Manchester United supporters in their forties. fifties or sixties are old enough to be able to remember that fallow quarter of a century, just as younger supporters will likely grow up with the post-Ferguson years deeply embedded into their consciousnesses. This runs deep, and it’s about considerably more than the news and events of the last few weeks that have brought it about. In amongst this morning’s breathless and hysterical headlines, though, such details will likely be lost, and arguably the biggest risk to those campaigning for serious reform is that this depth of feeling is overlooked in favour of cheap, tribal arguments.
But there can be little doubting what Manchester United’s supporters did actually achieve yesterday afternoon. Forcing the postponement of a Premier League match against Liverpool is pretty much unprecedented in the entire history of the game in this country, and if Manchester United fans as a whole are going to face criticism this morning, it will come from those who always defend the status quo, no matter what it is, no matter how damaging it is, and even if such criticism flies in the face of previous comments made.
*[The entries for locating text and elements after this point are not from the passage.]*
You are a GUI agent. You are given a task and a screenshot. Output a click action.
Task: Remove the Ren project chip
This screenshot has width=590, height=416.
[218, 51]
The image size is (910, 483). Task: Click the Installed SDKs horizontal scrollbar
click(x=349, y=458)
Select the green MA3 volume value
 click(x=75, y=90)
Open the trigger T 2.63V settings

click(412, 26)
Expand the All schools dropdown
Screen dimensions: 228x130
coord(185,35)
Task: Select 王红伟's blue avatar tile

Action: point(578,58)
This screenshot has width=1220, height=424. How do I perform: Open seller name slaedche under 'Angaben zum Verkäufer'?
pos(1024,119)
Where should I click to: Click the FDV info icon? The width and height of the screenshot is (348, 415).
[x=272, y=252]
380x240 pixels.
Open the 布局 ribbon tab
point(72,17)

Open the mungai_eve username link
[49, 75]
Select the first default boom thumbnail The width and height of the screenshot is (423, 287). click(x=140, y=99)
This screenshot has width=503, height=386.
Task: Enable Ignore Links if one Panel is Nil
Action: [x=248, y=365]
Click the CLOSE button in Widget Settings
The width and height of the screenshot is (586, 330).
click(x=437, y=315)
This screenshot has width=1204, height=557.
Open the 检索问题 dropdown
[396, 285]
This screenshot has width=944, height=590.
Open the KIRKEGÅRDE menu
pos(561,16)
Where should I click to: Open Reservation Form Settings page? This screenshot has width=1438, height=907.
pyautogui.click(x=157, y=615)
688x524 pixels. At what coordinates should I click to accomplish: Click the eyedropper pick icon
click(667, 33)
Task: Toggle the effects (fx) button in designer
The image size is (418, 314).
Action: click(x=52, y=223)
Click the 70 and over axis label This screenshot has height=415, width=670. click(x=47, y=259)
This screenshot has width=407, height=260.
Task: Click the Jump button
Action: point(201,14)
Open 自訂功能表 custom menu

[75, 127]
The anger expressed out outside Old Trafford yesterday afternoon, however, was an expression of a rage that has been building up for far longer than just this last few weeks. Manchester United are not, of course, a microcosm of every last thing that is wrong with football in this country at the moment, but the events of a couple of weeks ago demonstrated the extent to which professional football in this country is not prepared for supporters to be more than mere passive consumers, and the events of yesterday afternoon indicate that supporters will continue to be a thorn in the side for governing bodies and clubs that have taken them for granted for far too long. We’ve been ignored, patronised and belittled, our best interests put some way behind those of all the people who make a handsome living from the game that we pay for, for much of the last three decades. Small wonder there was so much anger on display at Old Trafford yesterday afternoon, then.